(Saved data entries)
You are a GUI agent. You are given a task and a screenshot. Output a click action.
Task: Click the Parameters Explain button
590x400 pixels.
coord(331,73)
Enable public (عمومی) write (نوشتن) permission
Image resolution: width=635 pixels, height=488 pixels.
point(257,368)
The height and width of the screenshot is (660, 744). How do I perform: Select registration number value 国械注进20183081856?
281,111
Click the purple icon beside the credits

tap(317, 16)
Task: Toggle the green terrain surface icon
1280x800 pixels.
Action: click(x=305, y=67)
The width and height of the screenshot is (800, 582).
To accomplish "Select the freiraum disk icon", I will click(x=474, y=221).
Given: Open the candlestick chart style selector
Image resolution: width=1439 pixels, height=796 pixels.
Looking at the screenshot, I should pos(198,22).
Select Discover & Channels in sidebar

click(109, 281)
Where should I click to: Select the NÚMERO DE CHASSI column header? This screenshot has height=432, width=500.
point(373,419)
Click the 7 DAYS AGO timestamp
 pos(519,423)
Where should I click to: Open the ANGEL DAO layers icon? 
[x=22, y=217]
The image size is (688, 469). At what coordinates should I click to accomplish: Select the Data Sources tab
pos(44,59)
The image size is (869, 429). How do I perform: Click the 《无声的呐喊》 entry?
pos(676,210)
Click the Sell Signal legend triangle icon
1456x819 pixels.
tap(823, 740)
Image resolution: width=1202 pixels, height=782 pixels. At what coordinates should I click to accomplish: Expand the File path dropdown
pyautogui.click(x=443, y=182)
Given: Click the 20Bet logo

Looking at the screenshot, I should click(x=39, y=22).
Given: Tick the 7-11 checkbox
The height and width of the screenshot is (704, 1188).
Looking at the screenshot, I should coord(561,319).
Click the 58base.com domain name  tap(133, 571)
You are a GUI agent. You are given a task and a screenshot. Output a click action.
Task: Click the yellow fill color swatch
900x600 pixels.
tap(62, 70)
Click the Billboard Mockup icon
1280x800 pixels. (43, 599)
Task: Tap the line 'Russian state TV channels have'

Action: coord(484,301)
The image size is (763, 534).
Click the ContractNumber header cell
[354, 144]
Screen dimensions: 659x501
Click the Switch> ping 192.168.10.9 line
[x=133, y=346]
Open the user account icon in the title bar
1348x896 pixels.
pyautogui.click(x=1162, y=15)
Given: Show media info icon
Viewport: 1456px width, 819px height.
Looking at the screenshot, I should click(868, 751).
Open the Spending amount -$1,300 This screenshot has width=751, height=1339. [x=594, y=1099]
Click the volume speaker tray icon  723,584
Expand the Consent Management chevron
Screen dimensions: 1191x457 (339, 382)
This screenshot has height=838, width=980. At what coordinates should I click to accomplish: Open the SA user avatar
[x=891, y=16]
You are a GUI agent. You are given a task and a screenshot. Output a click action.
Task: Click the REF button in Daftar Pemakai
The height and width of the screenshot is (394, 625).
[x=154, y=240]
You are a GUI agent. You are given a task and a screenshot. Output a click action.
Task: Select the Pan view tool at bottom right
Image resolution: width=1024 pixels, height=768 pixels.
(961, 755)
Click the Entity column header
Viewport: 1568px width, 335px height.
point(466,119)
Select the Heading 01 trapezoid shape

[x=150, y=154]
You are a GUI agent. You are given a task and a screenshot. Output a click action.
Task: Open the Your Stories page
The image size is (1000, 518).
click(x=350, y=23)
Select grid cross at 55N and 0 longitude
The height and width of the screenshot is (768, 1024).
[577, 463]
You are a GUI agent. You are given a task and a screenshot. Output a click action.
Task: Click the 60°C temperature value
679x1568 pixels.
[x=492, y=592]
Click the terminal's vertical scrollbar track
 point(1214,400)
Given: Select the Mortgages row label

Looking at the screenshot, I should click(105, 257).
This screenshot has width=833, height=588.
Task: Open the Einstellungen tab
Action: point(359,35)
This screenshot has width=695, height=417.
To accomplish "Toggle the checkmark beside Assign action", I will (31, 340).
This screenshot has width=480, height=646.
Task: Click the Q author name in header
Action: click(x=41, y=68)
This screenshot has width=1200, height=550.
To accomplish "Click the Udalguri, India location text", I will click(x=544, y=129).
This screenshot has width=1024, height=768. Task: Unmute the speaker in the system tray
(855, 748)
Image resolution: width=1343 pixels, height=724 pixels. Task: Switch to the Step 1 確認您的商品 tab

▶ [How to complete this task] Exact copies of all the entries above are to be printed.

▶ [Result below]
You are a GUI agent. You are given a task and a screenshot. Output a click action.
Task: Click the Parameters Explain button
590x400 pixels.
coord(331,73)
Enable public (عمومی) write (نوشتن) permission
Image resolution: width=635 pixels, height=488 pixels.
point(257,368)
The height and width of the screenshot is (660, 744). How do I perform: Select registration number value 国械注进20183081856?
281,111
Click the purple icon beside the credits

tap(317, 16)
Task: Toggle the green terrain surface icon
1280x800 pixels.
Action: click(x=305, y=67)
The width and height of the screenshot is (800, 582).
To accomplish "Select the freiraum disk icon", I will click(x=474, y=221).
Given: Open the candlestick chart style selector
Image resolution: width=1439 pixels, height=796 pixels.
Looking at the screenshot, I should pos(198,22).
Select Discover & Channels in sidebar

click(109, 281)
Where should I click to: Select the NÚMERO DE CHASSI column header? This screenshot has height=432, width=500.
point(373,419)
Click the 7 DAYS AGO timestamp
 pos(519,423)
Where should I click to: Open the ANGEL DAO layers icon? 
[x=22, y=217]
The image size is (688, 469). At what coordinates should I click to accomplish: Select the Data Sources tab
pos(44,59)
The image size is (869, 429). How do I perform: Click the 《无声的呐喊》 entry?
pos(676,210)
Click the Sell Signal legend triangle icon
1456x819 pixels.
tap(823, 740)
Image resolution: width=1202 pixels, height=782 pixels. At what coordinates should I click to accomplish: Expand the File path dropdown
pyautogui.click(x=443, y=182)
Given: Click the 20Bet logo

Looking at the screenshot, I should click(x=39, y=22).
Given: Tick the 7-11 checkbox
The height and width of the screenshot is (704, 1188).
Looking at the screenshot, I should coord(561,319).
Click the 58base.com domain name  tap(133, 571)
You are a GUI agent. You are given a task and a screenshot. Output a click action.
Task: Click the yellow fill color swatch
900x600 pixels.
tap(62, 70)
Click the Billboard Mockup icon
1280x800 pixels. (43, 599)
Task: Tap the line 'Russian state TV channels have'

Action: coord(484,301)
The image size is (763, 534).
Click the ContractNumber header cell
[354, 144]
Screen dimensions: 659x501
Click the Switch> ping 192.168.10.9 line
[x=133, y=346]
Open the user account icon in the title bar
1348x896 pixels.
pyautogui.click(x=1162, y=15)
Given: Show media info icon
Viewport: 1456px width, 819px height.
Looking at the screenshot, I should click(868, 751).
Open the Spending amount -$1,300 This screenshot has width=751, height=1339. [x=594, y=1099]
Click the volume speaker tray icon  723,584
Expand the Consent Management chevron
Screen dimensions: 1191x457 (339, 382)
This screenshot has height=838, width=980. At what coordinates should I click to accomplish: Open the SA user avatar
[x=891, y=16]
You are a GUI agent. You are given a task and a screenshot. Output a click action.
Task: Click the REF button in Daftar Pemakai
The height and width of the screenshot is (394, 625).
[x=154, y=240]
You are a GUI agent. You are given a task and a screenshot. Output a click action.
Task: Select the Pan view tool at bottom right
Image resolution: width=1024 pixels, height=768 pixels.
(961, 755)
Click the Entity column header
Viewport: 1568px width, 335px height.
point(466,119)
Select the Heading 01 trapezoid shape

[x=150, y=154]
You are a GUI agent. You are given a task and a screenshot. Output a click action.
Task: Open the Your Stories page
The image size is (1000, 518).
click(x=350, y=23)
Select grid cross at 55N and 0 longitude
The height and width of the screenshot is (768, 1024).
[577, 463]
You are a GUI agent. You are given a task and a screenshot. Output a click action.
Task: Click the 60°C temperature value
679x1568 pixels.
[x=492, y=592]
Click the terminal's vertical scrollbar track
 point(1214,400)
Given: Select the Mortgages row label

Looking at the screenshot, I should click(105, 257).
This screenshot has width=833, height=588.
Task: Open the Einstellungen tab
Action: point(359,35)
This screenshot has width=695, height=417.
To accomplish "Toggle the checkmark beside Assign action", I will (31, 340).
This screenshot has width=480, height=646.
Task: Click the Q author name in header
Action: click(x=41, y=68)
This screenshot has width=1200, height=550.
To accomplish "Click the Udalguri, India location text", I will click(x=544, y=129).
This screenshot has width=1024, height=768. Task: Unmute the speaker in the system tray
(855, 748)
Image resolution: width=1343 pixels, height=724 pixels. Task: Switch to the Step 1 確認您的商品 tab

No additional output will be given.